Ollama drops tool-role images

One Ollama-specific caveat worth calling out: both the OpenAI-compatible endpoint and the native /api/chat endpoint silently drop images attached to role: "tool" messages. The image content part is accepted without error but never reaches the model, which then hallucinates plausible-sounding output.

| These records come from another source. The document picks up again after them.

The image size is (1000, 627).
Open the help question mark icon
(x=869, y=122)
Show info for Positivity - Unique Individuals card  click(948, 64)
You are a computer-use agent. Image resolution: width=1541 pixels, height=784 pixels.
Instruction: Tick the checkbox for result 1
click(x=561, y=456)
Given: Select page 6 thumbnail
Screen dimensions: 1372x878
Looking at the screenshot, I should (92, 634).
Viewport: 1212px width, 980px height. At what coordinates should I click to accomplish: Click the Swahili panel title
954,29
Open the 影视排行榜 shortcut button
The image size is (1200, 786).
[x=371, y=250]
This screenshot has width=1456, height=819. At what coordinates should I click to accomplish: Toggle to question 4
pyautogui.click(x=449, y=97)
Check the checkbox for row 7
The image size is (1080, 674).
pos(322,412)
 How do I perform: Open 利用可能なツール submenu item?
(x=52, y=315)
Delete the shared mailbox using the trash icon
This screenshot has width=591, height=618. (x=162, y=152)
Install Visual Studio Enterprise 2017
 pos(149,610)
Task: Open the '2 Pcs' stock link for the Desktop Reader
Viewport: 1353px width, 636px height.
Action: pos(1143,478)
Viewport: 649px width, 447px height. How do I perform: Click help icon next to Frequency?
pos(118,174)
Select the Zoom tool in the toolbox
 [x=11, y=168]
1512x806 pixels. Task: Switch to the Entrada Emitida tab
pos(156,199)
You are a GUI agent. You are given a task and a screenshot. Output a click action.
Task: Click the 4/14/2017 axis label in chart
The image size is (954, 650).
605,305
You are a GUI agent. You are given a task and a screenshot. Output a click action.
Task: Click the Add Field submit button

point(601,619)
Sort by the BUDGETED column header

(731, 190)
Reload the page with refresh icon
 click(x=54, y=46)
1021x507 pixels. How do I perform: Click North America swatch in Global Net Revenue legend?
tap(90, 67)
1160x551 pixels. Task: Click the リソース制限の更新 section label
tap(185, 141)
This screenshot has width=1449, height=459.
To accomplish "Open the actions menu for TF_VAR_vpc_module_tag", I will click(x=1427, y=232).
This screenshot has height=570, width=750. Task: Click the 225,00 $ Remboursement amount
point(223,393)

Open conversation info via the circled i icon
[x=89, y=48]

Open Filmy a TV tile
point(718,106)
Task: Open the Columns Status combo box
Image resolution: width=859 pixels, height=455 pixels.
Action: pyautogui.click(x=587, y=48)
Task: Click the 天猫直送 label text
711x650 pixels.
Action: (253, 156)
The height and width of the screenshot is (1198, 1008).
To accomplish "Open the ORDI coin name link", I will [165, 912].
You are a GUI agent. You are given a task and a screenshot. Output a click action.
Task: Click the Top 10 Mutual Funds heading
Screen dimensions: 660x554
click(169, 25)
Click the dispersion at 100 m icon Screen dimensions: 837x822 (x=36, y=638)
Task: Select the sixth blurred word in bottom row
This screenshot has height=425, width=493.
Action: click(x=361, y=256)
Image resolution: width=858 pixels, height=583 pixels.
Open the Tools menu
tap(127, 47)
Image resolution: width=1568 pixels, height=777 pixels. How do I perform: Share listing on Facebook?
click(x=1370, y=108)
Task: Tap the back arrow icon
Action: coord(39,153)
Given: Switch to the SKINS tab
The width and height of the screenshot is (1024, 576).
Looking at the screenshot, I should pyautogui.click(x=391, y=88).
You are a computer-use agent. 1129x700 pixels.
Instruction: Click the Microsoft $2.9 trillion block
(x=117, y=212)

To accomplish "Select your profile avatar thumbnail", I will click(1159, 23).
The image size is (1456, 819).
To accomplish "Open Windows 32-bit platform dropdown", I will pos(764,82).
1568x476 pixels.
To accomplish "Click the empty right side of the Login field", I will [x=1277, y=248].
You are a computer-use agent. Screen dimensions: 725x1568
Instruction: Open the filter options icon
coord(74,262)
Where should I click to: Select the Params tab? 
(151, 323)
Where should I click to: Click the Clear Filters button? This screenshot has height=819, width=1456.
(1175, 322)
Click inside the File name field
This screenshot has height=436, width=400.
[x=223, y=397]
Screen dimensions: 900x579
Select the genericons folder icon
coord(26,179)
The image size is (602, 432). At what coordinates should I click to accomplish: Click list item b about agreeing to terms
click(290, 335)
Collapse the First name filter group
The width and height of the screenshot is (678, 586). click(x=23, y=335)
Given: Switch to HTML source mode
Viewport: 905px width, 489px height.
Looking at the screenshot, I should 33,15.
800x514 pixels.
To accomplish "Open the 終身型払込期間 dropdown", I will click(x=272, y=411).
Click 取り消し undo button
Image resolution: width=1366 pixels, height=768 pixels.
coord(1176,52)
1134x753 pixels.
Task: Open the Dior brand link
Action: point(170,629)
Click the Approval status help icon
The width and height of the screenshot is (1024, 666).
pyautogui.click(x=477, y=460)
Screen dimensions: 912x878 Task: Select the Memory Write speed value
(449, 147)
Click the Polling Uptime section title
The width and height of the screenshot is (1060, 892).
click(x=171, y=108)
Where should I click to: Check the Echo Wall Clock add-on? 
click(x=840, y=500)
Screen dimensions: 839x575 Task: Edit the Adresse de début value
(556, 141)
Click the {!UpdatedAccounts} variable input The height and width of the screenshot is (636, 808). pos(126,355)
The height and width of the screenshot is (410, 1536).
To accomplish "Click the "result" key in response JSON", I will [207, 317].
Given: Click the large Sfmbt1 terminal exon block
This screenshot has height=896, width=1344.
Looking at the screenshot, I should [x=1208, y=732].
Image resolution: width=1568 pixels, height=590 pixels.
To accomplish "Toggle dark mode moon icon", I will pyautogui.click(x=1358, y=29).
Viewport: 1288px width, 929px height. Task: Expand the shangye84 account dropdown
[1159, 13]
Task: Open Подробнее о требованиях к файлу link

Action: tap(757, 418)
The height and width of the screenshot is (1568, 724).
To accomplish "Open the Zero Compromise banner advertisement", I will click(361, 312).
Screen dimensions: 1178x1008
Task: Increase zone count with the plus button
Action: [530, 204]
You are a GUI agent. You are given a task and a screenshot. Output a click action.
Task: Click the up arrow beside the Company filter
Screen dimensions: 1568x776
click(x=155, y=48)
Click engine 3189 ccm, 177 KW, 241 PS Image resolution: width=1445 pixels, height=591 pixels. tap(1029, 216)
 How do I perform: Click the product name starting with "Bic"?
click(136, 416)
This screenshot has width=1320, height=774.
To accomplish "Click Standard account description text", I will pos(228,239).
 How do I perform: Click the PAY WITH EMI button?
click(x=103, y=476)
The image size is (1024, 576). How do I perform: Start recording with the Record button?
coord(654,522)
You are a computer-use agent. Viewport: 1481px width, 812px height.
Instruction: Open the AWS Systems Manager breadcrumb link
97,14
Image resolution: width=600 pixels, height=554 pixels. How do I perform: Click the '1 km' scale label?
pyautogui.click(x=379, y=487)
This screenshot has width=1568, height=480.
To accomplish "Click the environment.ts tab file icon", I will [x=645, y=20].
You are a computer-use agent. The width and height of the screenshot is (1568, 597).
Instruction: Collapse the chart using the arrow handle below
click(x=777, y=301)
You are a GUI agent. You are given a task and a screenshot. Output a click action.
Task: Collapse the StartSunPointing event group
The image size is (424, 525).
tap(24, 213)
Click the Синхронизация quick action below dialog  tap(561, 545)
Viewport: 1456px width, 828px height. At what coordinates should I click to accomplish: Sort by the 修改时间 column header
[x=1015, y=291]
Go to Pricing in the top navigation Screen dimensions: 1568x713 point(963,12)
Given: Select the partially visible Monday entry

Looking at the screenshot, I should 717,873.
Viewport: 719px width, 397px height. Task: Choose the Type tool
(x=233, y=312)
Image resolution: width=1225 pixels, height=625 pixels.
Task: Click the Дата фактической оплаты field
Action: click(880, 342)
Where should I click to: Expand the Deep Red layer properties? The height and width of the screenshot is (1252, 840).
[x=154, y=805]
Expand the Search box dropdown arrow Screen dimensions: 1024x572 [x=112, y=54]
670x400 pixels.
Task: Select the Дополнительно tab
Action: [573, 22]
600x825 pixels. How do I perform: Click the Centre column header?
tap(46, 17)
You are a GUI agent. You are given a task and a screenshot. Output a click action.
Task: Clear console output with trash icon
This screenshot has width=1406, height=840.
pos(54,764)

The adapter handles this for computer-use screenshots automatically: after a computer_call returns a screenshot, the tool-result message is kept as a short text receipt (so the tool_call_id pairing stays valid) and the image is relayed through a synthetic user message immediately after. The run loop is unchanged from your side.

Tested local models:

gemma4:e4b, gemma4:26b, gemma4:31b

Google (Gemini)

googleClientAdapter + completionsRunAdapter on the Assistants surface. Same computer_use_preview shape:

import { GoogleGenAI } from '@google/genai' import { PrismaClient } from '@prisma/client' import { supercompat, googleClientAdapter, completionsRunAdapter, prismaStorageAdapter, } from 'supercompat/openai' const client = supercompat({ clientAdapter: googleClientAdapter({ google: new GoogleGenAI() }), storageAdapter: prismaStorageAdapter({ prisma: new PrismaClient() }), runAdapter: completionsRunAdapter(), }) const assistant = await client.beta.assistants.create({ model: 'gemini-2.5-flash', instructions: 'You control a browser via the computer tool. Take a screenshot before acting.', tools: [ { type: 'computer_use_preview', computer_use_preview: { display_width: 1280, display_height: 720, }, }, ], })

Compatibility summary

Pairing	Tool shape	Tested models
`openaiClientAdapter` + `openaiResponsesRunAdapter`	`{ type: 'computer' }` (Responses API)	`computer-use-preview`
`azureOpenaiClientAdapter` + `azureResponsesRunAdapter`	`{ type: 'computer' }` (Responses API)	Azure deployment exposing computer-use
`anthropicClientAdapter` + `completionsRunAdapter`	`{ type: 'computer_20250124', computer_20250124: {...} }` (Assistants API)	`claude-sonnet-4-6`
`googleClientAdapter` + `completionsRunAdapter`	`{ type: 'computer_use_preview', computer_use_preview: {...} }` (Assistants API)	`gemini-2.5-flash`
`openRouterClientAdapter` + `completionsRunAdapter`	`{ type: 'computer_use_preview', computer_use_preview: {...} }` (Assistants API)	GLM, Qwen-VL, Kimi-VL, Gemini Flash, Gemma 4 via OpenRouter
`ollamaClientAdapter` + `completionsRunAdapter`	`{ type: 'computer_use_preview', computer_use_preview: {...} }` (Assistants API)	`gemma4` (local)

The Responses API path uses the shorter { type: 'computer' } shape; the Assistants API path uses the longer { type: 'computer_use_preview', computer_use_preview: {...} } shape. Supercompat translates both into whatever the provider actually expects on the wire.